READING PASSAGE
I certainly learned a lot about the history of the city where I was born and grew up. It is rather embarrassing that I had given virtually no thought to the fact that Galveston was a prominent slave market. What little I thought about slavery, I thought that it was of little importance in Texas. But that was far from the case. Slavery was a major factor in the economy of Texas, both as a market for the buying and selling of slaves and as the producers of the export products of Texas, namely cotton. As the Civil War approached and began, much discussion was given to whether Texas should join the Confederacy or simply leave the Union and revert to its prior state as an independent republic. And slavery would continue on either path. The citizens of Galveston voted in a referendum overwhelmingly to leave the Union and thereby assure themselves of the continuation of slavery.
Galveston fell to the Union in 1862 but was recaptured by the Confederates on New Years Day, 1863 and remained so for the rest of the war. As the war progressed, first New Orleans fell to the Union and then Mobile, Alabama fell, leaving Galveston the only major port on the Gulf Coast remaining in Confederate hands. Galveston was a major center of blockade running until the very end of the war.

MATERIAL SHOWN
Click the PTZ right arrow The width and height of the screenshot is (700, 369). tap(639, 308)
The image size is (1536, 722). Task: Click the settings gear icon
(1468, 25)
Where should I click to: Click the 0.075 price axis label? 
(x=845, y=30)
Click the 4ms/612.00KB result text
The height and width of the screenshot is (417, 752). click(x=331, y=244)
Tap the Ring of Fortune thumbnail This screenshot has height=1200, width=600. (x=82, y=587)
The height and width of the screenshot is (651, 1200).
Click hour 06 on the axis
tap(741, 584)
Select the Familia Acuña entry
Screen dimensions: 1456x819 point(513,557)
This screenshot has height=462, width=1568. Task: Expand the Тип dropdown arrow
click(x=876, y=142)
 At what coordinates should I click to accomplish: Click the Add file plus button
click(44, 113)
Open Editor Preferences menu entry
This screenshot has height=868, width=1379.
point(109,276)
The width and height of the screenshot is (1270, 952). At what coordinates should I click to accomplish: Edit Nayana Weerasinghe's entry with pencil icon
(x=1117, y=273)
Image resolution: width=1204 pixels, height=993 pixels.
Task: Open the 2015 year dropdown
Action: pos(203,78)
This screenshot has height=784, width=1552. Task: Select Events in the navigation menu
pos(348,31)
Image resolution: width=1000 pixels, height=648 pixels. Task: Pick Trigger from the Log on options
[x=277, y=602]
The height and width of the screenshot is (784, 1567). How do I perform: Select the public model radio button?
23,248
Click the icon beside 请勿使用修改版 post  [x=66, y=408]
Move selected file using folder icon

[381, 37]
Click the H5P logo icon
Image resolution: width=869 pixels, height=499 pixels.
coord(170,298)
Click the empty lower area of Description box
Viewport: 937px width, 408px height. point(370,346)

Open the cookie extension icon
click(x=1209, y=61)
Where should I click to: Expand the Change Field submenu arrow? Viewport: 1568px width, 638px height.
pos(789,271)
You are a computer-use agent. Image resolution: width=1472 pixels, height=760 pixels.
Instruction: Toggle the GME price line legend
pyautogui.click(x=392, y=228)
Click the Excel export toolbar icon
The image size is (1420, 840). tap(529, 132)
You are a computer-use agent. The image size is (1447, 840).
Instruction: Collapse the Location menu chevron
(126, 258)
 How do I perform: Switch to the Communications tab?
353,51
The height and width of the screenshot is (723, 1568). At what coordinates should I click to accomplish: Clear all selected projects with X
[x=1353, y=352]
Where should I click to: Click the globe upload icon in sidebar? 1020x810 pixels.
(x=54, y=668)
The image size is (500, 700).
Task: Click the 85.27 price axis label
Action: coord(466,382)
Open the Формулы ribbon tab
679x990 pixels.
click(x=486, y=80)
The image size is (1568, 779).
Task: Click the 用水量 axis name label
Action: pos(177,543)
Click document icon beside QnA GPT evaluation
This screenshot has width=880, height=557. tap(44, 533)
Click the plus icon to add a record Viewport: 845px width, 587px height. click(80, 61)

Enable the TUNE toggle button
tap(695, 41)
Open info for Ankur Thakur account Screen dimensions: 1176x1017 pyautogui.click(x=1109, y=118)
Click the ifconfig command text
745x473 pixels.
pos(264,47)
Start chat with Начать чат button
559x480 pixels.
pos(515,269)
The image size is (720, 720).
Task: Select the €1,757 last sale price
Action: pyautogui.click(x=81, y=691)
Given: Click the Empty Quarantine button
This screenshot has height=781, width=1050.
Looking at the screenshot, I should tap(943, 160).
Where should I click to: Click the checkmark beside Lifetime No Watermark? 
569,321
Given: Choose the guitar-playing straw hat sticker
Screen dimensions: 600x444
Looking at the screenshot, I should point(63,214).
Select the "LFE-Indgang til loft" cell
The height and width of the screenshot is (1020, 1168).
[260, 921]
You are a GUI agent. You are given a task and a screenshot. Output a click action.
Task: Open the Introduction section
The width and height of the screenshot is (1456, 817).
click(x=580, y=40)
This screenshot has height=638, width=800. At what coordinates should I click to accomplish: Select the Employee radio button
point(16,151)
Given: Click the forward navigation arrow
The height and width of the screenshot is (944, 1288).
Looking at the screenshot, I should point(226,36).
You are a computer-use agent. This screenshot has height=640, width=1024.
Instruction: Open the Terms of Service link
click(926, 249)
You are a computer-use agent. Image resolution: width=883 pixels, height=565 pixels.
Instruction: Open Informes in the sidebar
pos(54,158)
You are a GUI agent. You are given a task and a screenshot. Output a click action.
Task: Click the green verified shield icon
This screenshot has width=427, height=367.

EXERCISE SET
a - Answer these questions from the passage on Galveston's history:
(i) How did the citizens of Galveston vote in the referendum?
(ii) On what date did the Confederates recapture Galveston?
(iii) Which two cities fell to the Union, leaving Galveston the only major Gulf Coast port still in Confederate hands?
b - Write down the part of the passage on Galveston's history between "I certainly learned" and "continuation of slavery.", inclusive, without changing a word.

SET OF ANSWERS
a -
(i) They voted overwhelmingly to leave the Union.
(ii) New Years Day, 1863.
(iii) New Orleans and Mobile, Alabama.

b -
I certainly learned a lot about the history of the city where I was born and grew up. It is rather embarrassing that I had given virtually no thought to the fact that Galveston was a prominent slave market. What little I thought about slavery, I thought that it was of little importance in Texas. But that was far from the case. Slavery was a major factor in the economy of Texas, both as a market for the buying and selling of slaves and as the producers of the export products of Texas, namely cotton. As the Civil War approached and began, much discussion was given to whether Texas should join the Confederacy or simply leave the Union and revert to its prior state as an independent republic. And slavery would continue on either path. The citizens of Galveston voted in a referendum overwhelmingly to leave the Union and thereby assure themselves of the continuation of slavery.